New Delhi, Sep 29 (IANS) Two-time world champion and Olympic cycling gold medallist Anna Maree Meares has never seen the kind of security in place for the Oct 3-14 Commonwealth Games. The 27-year-old Australian, however, is not complaining as the presence of the gun-toting uniformed men and women makes her feel comfortable and safe.
‘It was certainly different getting on to a bus and seeing all the military guys with the guns. I have never been so close to guns in my entire life. So yeah, we were trying to take photos to show people at home,’ Meares told reporters.
‘It is so unusual for us. But actually it made us more comfortable during our journey from the Games Village to the different venues,’ said Meares, who won the 500 metre time trial gold at the Melbourne CWG four years ago.
Probably the most high-profile competitor in the Australian team, the Queensland-born Meares set a world record on way to winning the gold in the 2004 Athens Olympics. In the Beijing Olympics two years back, with her pet event abolished, she got a silver in sprint.
Pragmatic in her approach, Meares considers the tight security as ‘part and parcel of the world in which we are living in currently.’

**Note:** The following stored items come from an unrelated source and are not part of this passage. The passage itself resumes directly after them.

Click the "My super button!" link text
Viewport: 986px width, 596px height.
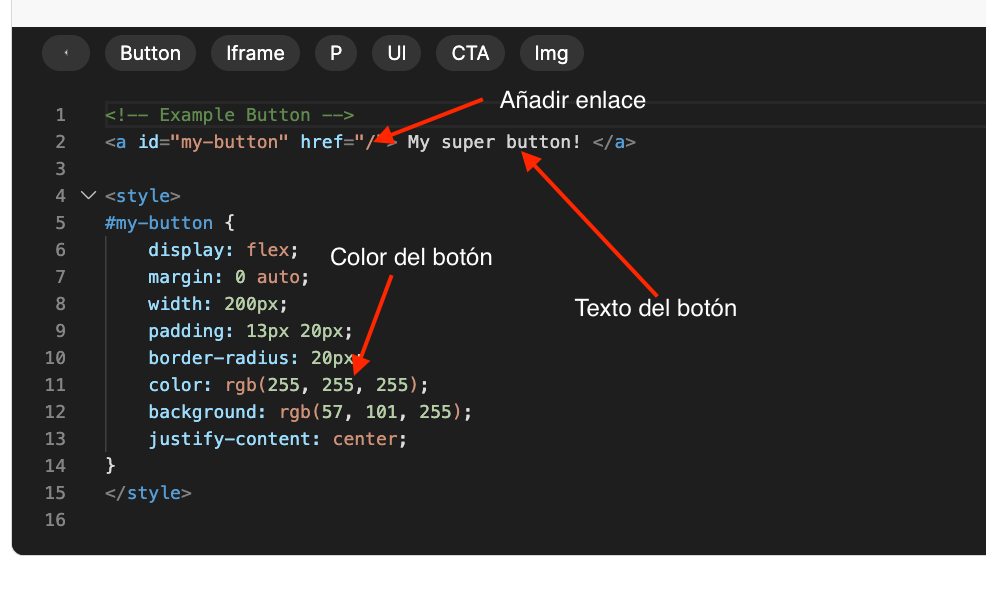click(494, 142)
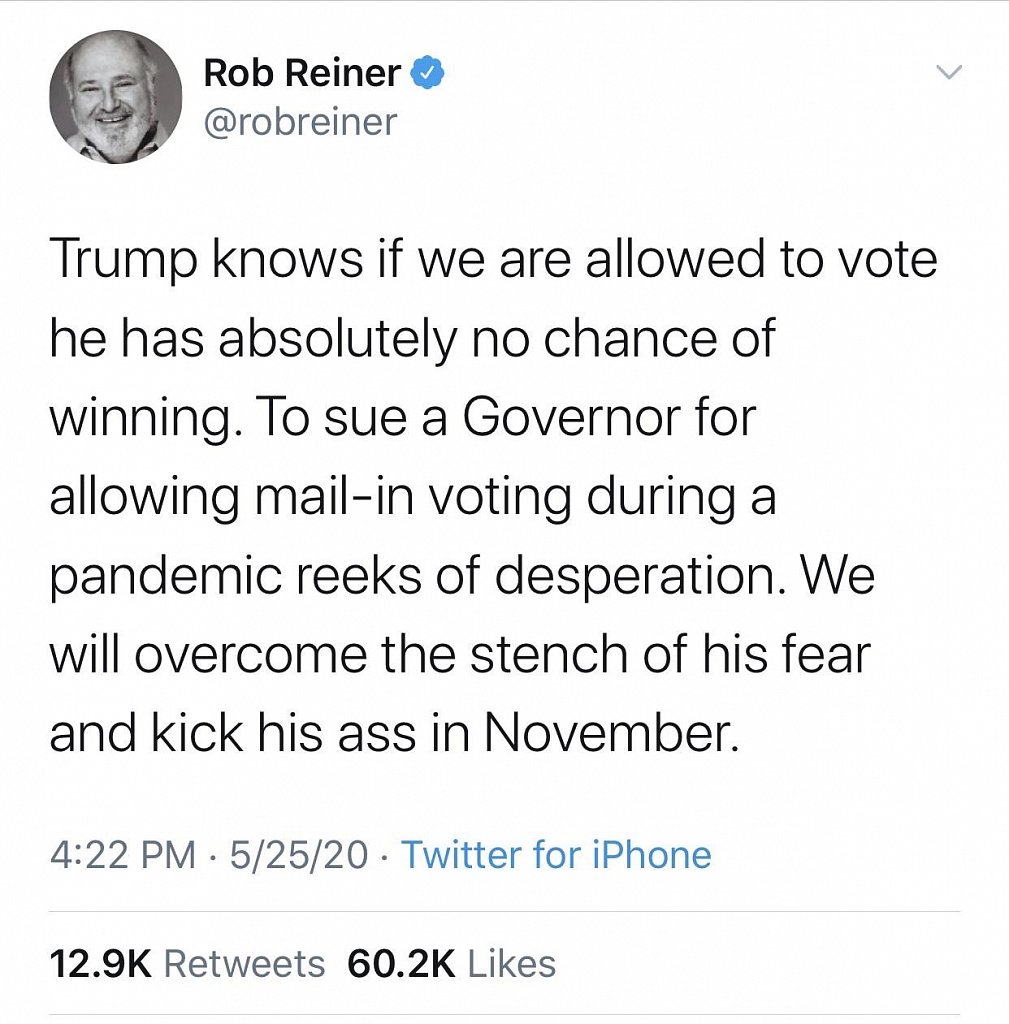View the 12.9K Retweets list

coord(187,964)
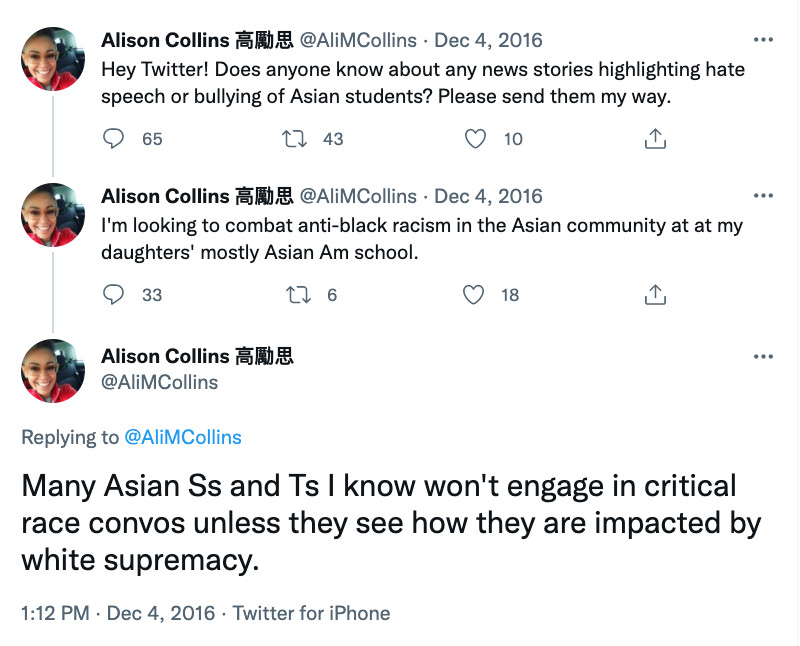This screenshot has width=800, height=646.
Task: Share the first tweet about Asian students
Action: tap(655, 138)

Having followed her elder sister Kerrie into the sport, Meares clinched the 500m team trial title in the 2004 World Track Championship in Melbourne and repeated the feat in the World Track Championship three years later at Palma de Mallorca in Spain.
Now participating in her third Commonwealth Games, she had won a bronze in the 2002 edition of the quadrennial meet in Manchester.
Meares, however, was aware that the competition would be tough in the Delhi Commonwealth Games and she has to constantly improve her performance.
‘I will have some tough competition here, mainly from my own teammates. These guys are going to raise their bar and I also have to raise their bar to match them. We have teams coming in from Canada, South Africa and New Zealand as well.’